Excerpted data section start

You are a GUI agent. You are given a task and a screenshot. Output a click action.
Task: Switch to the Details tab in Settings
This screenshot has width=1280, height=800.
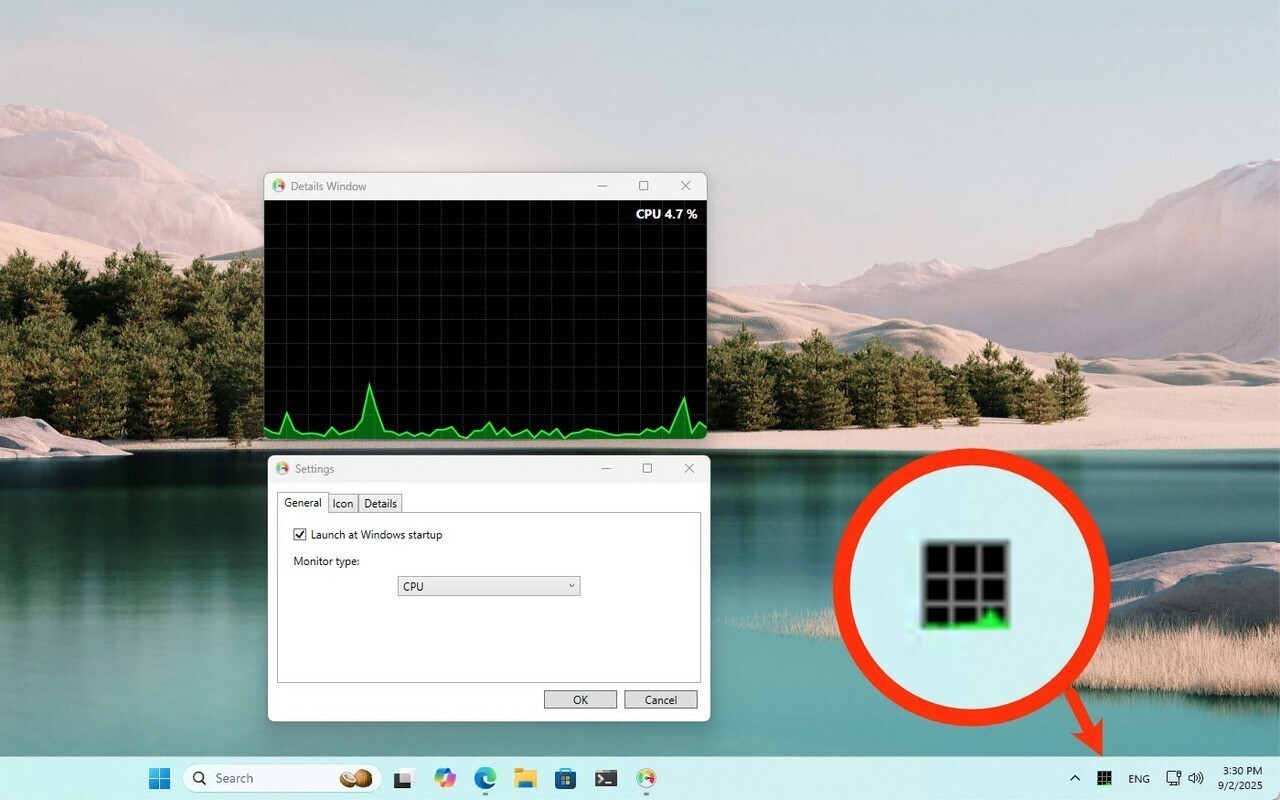tap(380, 503)

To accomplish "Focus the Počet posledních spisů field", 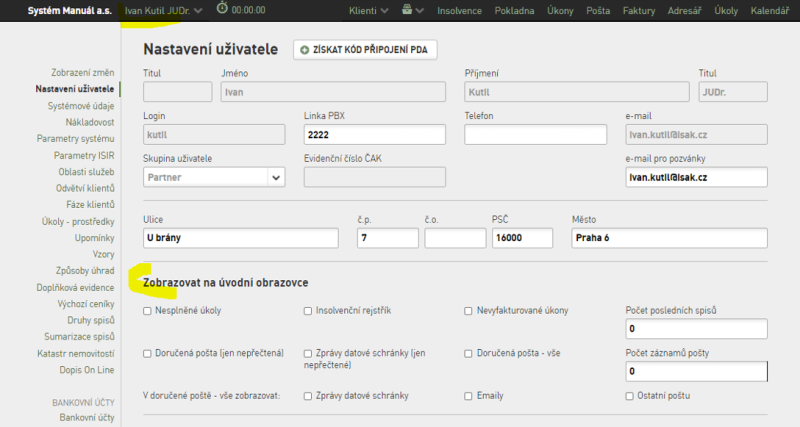I will pos(696,329).
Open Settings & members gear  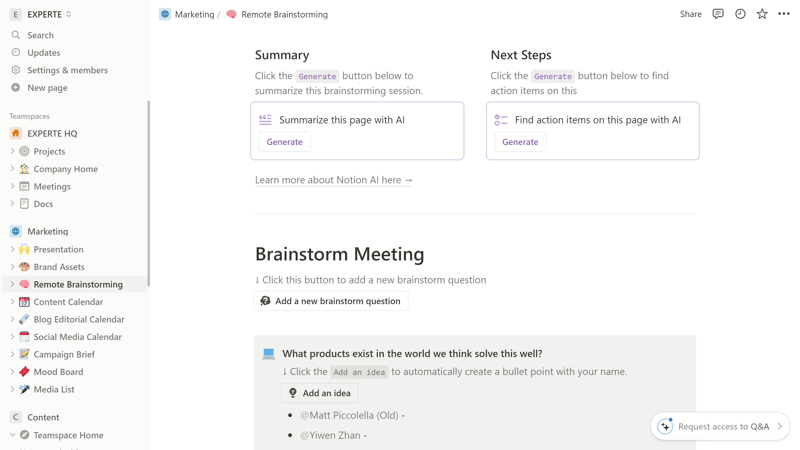[16, 70]
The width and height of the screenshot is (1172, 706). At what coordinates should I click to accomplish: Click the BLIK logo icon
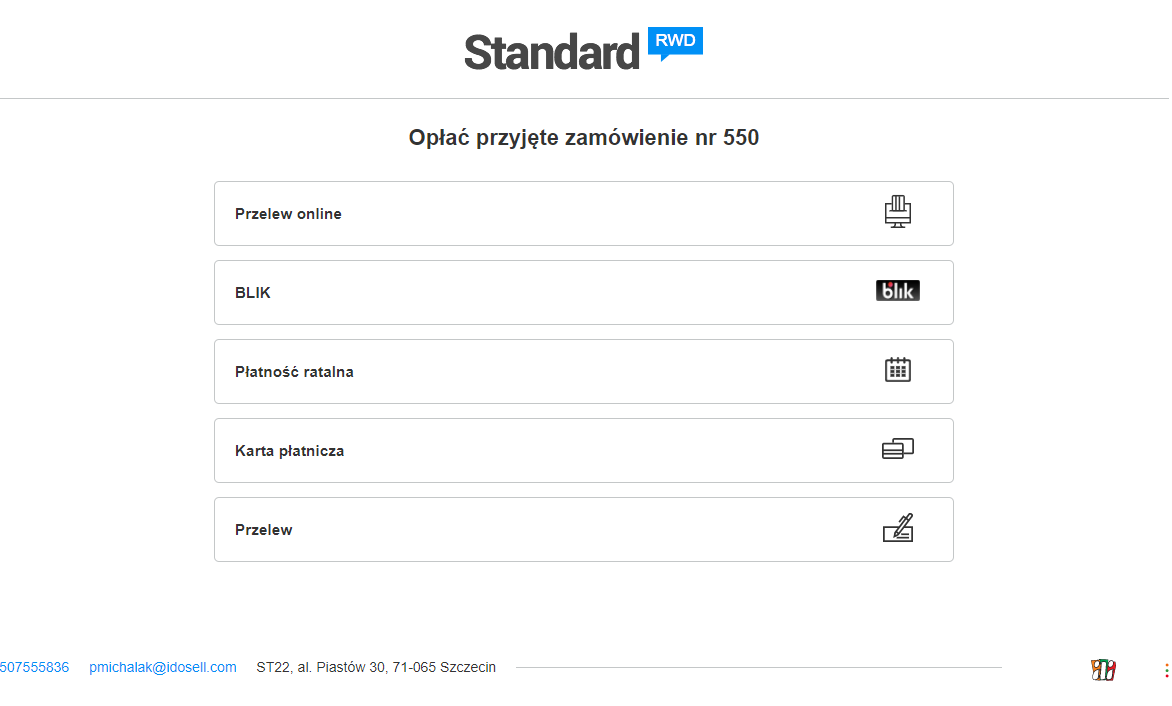pyautogui.click(x=897, y=291)
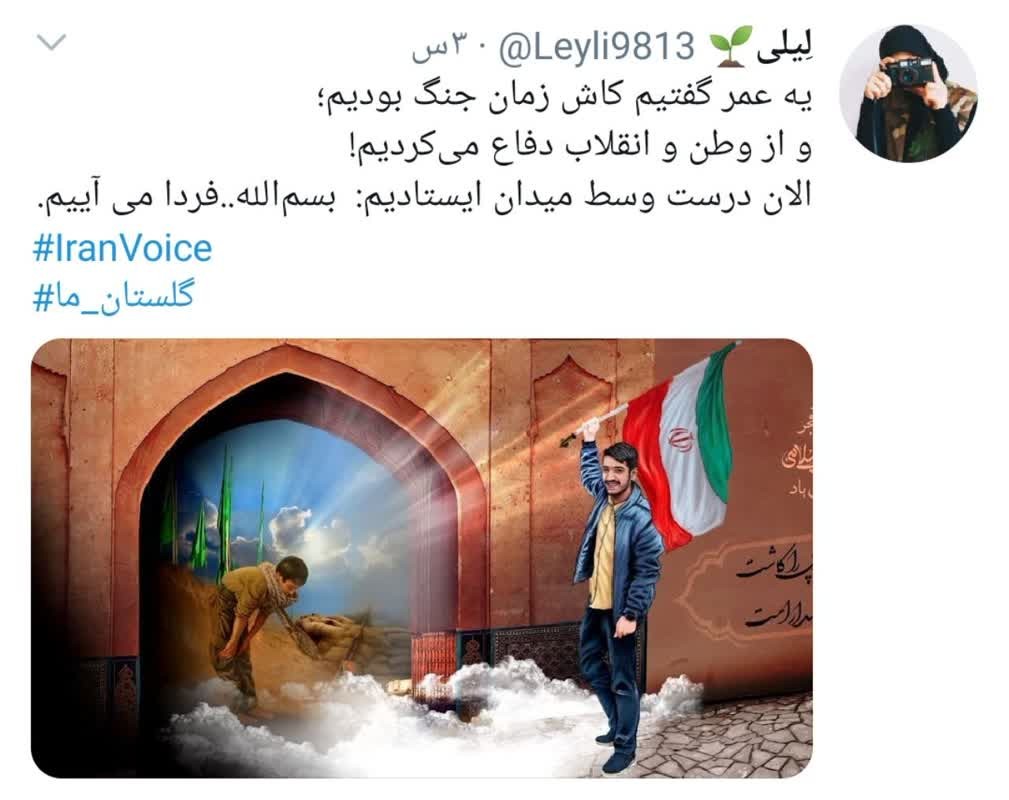
Task: Open the #IranVoice hashtag
Action: coord(122,248)
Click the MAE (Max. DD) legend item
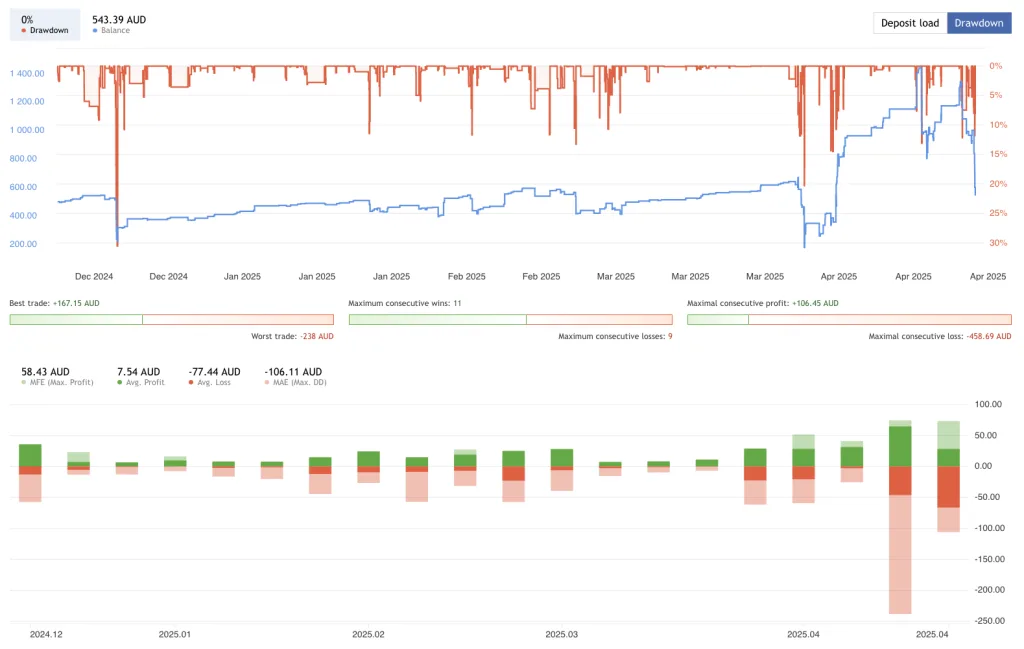This screenshot has width=1024, height=649. [x=294, y=382]
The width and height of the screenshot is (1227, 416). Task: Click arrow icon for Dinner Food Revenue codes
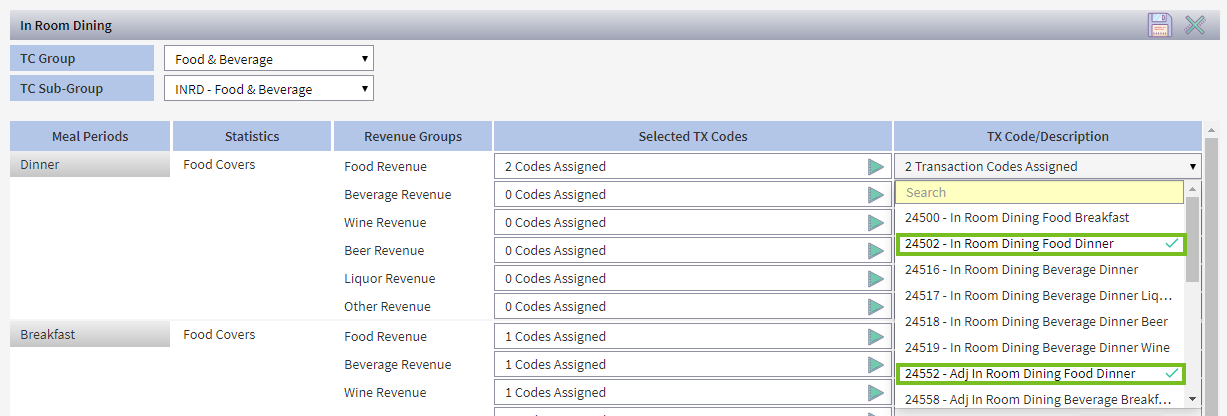[876, 167]
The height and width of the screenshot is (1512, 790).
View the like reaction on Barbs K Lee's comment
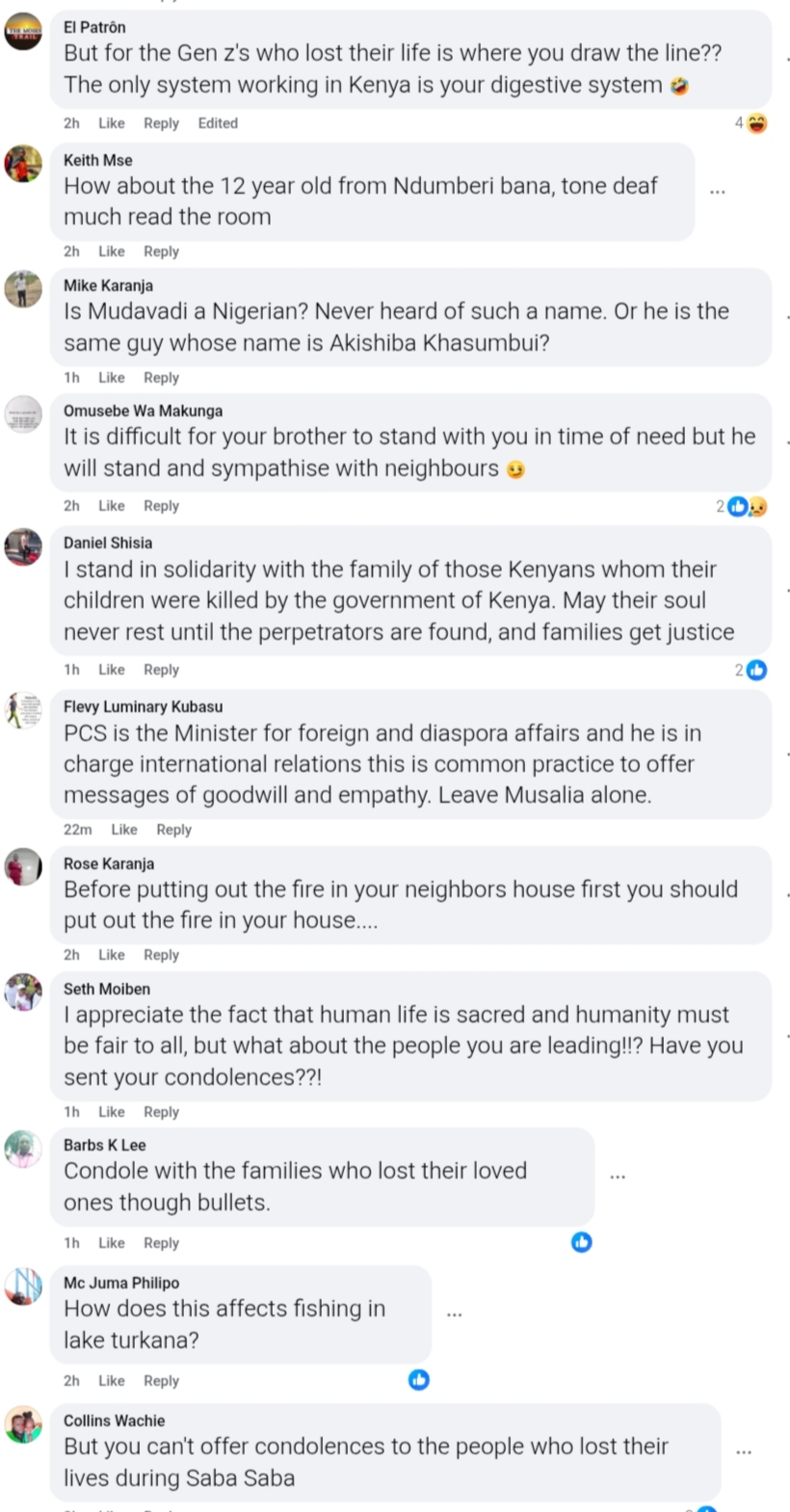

Excerpted data section end

Output exactly the lines from the line containing "The width and height of the screenshot is (1172, 706)." through the last line of the records, both included, and leave out every picture.

- Exercise result:
The width and height of the screenshot is (1172, 706). At what coordinates should I click to accomplish: Click the BLIK logo icon
pyautogui.click(x=897, y=291)
Task: Open the #IranVoice hashtag
Action: coord(122,248)
Click the MAE (Max. DD) legend item
This screenshot has width=1024, height=649. [x=294, y=382]
The width and height of the screenshot is (1227, 416). Task: Click arrow icon for Dinner Food Revenue codes
[876, 167]
The height and width of the screenshot is (1512, 790).
View the like reaction on Barbs K Lee's comment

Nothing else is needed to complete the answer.